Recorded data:
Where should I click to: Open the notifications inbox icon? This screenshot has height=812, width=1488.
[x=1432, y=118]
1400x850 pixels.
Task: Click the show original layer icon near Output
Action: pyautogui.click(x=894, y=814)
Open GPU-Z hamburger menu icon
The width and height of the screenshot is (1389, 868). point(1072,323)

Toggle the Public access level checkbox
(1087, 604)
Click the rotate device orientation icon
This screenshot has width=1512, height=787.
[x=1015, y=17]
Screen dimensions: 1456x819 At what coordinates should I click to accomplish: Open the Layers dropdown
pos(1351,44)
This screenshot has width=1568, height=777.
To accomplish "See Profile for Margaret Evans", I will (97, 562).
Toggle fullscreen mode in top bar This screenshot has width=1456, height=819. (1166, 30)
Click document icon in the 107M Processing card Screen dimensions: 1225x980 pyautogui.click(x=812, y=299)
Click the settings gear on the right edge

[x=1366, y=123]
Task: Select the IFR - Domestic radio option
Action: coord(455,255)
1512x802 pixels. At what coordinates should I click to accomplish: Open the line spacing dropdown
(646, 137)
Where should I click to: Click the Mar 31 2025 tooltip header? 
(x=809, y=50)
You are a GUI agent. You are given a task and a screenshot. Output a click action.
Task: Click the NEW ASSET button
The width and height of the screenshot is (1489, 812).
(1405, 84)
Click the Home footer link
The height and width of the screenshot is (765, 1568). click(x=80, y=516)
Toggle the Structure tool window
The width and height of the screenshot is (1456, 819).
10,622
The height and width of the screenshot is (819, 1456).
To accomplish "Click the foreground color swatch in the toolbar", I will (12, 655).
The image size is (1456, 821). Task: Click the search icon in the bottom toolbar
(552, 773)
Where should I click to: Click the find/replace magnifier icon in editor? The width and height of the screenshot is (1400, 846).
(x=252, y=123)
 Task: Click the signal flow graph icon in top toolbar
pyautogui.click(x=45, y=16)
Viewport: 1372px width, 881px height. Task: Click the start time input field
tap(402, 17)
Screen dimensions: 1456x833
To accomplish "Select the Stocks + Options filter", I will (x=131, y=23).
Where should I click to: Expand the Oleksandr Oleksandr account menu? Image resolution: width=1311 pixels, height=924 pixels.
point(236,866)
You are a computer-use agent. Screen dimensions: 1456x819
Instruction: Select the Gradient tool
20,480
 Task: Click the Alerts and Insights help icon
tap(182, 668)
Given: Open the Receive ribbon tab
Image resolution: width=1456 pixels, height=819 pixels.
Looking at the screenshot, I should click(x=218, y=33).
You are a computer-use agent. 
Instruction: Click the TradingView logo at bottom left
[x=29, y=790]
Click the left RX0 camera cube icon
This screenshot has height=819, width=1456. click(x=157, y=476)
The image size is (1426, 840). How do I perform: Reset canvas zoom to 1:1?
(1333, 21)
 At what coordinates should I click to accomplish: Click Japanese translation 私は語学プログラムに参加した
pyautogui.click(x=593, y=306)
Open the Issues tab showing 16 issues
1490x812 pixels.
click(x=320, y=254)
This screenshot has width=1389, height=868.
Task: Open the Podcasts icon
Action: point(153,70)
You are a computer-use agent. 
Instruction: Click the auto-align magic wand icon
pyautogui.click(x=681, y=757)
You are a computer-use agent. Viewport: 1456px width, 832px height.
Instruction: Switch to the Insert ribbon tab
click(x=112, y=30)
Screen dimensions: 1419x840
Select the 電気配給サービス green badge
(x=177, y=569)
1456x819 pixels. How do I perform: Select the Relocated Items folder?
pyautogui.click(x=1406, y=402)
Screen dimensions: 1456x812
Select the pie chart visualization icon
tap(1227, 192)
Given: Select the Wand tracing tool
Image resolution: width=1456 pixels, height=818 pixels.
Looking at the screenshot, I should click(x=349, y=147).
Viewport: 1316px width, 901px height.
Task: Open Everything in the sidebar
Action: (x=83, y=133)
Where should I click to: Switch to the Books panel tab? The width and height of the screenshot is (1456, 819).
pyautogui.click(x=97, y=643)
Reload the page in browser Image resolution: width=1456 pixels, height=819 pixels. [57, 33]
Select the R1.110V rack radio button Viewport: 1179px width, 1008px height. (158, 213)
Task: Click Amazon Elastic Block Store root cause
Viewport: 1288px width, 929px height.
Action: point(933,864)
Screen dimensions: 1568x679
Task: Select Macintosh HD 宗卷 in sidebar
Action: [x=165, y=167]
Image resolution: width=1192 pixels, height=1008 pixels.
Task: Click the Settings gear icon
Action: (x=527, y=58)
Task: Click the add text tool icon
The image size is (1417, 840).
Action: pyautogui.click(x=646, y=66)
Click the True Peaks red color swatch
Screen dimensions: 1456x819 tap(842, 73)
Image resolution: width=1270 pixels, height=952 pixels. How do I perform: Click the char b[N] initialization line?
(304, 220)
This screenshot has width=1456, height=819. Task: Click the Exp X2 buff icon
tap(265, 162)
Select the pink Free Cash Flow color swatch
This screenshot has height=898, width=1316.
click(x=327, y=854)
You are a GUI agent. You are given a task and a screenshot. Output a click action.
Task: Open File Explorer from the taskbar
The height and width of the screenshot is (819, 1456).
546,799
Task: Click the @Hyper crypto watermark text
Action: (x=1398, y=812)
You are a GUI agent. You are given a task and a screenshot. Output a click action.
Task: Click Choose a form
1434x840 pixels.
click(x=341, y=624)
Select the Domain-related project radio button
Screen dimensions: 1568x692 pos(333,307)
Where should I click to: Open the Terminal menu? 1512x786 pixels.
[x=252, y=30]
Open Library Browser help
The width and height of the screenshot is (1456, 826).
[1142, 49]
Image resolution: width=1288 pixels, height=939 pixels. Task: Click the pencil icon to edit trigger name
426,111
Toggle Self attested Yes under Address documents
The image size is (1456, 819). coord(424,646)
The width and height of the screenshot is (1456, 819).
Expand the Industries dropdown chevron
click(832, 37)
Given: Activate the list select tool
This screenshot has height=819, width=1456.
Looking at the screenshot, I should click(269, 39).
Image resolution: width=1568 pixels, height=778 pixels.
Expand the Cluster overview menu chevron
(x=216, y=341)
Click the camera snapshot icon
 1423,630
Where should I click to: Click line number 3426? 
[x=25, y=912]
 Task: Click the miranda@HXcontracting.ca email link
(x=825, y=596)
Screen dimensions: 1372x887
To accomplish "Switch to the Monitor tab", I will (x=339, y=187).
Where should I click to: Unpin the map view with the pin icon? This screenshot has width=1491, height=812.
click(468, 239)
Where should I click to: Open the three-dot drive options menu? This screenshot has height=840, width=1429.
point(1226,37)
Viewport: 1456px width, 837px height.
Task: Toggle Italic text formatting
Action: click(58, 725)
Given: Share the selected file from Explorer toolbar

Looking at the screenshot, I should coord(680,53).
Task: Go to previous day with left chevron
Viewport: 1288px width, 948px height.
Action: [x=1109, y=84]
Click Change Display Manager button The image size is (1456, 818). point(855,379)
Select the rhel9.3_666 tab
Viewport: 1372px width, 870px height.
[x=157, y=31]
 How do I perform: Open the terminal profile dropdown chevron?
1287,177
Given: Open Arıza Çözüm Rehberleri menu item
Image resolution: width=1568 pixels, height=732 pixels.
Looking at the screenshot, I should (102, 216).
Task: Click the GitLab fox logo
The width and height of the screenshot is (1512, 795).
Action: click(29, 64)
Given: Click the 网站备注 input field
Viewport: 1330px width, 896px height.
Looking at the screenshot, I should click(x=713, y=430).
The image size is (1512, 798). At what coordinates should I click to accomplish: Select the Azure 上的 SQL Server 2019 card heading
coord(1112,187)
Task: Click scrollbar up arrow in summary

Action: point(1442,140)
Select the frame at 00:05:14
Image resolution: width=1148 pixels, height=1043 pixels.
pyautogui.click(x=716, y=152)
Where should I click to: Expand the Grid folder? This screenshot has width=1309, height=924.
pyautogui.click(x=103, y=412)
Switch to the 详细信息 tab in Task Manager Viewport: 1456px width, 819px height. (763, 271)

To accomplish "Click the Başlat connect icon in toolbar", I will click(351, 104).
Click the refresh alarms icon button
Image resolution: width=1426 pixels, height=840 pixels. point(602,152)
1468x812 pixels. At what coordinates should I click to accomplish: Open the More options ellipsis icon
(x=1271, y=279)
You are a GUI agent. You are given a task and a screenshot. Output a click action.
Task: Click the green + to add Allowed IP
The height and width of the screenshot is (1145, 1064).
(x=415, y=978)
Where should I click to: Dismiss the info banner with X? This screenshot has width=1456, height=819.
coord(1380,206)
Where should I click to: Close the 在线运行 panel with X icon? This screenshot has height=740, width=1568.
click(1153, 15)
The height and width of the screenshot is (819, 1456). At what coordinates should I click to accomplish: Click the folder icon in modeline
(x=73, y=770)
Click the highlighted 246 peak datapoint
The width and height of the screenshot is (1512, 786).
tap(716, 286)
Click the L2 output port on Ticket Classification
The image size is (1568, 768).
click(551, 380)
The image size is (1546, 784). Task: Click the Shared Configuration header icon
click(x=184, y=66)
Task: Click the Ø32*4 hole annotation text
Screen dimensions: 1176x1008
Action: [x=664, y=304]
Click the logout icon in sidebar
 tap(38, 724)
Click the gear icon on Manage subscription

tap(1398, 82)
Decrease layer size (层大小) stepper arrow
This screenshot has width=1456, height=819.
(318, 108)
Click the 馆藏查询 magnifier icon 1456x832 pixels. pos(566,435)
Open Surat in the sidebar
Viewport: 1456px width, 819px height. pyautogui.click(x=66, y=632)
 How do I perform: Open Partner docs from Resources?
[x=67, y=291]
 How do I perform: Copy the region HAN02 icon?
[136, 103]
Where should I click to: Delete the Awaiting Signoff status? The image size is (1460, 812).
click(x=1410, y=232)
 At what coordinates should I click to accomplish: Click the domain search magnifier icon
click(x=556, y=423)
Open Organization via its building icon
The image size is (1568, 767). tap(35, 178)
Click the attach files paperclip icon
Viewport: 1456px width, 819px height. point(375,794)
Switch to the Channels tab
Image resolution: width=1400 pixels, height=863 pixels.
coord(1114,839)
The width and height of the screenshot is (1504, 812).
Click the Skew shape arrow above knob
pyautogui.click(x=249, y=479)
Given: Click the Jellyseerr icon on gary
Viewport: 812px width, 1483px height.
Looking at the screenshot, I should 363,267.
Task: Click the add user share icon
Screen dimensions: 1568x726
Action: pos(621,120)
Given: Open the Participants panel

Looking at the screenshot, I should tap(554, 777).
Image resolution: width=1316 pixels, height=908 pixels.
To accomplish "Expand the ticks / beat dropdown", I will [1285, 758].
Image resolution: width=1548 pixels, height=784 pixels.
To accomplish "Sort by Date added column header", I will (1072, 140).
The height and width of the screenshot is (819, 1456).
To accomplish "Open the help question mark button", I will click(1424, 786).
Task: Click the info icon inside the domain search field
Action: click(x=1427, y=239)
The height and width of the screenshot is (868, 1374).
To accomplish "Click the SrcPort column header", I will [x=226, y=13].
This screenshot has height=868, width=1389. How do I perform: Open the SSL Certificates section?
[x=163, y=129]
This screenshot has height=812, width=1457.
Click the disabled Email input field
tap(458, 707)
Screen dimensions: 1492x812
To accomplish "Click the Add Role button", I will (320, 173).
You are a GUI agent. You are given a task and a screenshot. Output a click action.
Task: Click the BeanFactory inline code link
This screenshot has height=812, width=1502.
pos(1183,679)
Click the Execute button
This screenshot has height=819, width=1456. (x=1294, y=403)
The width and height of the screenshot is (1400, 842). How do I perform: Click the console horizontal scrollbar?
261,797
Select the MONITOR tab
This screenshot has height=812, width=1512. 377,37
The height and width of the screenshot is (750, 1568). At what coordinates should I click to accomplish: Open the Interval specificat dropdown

## ASSIGNMENT
Your answer should be the exact lines above from the one with "Toggle the Public access level checkbox" through the one with "Toggle fullscreen mode", both included, and nothing besides.

## EXERCISE SOLUTION
Toggle the Public access level checkbox
(1087, 604)
Click the rotate device orientation icon
This screenshot has width=1512, height=787.
[x=1015, y=17]
Screen dimensions: 1456x819 At what coordinates should I click to accomplish: Open the Layers dropdown
pos(1351,44)
This screenshot has width=1568, height=777.
To accomplish "See Profile for Margaret Evans", I will (97, 562).
Toggle fullscreen mode in top bar This screenshot has width=1456, height=819. (1166, 30)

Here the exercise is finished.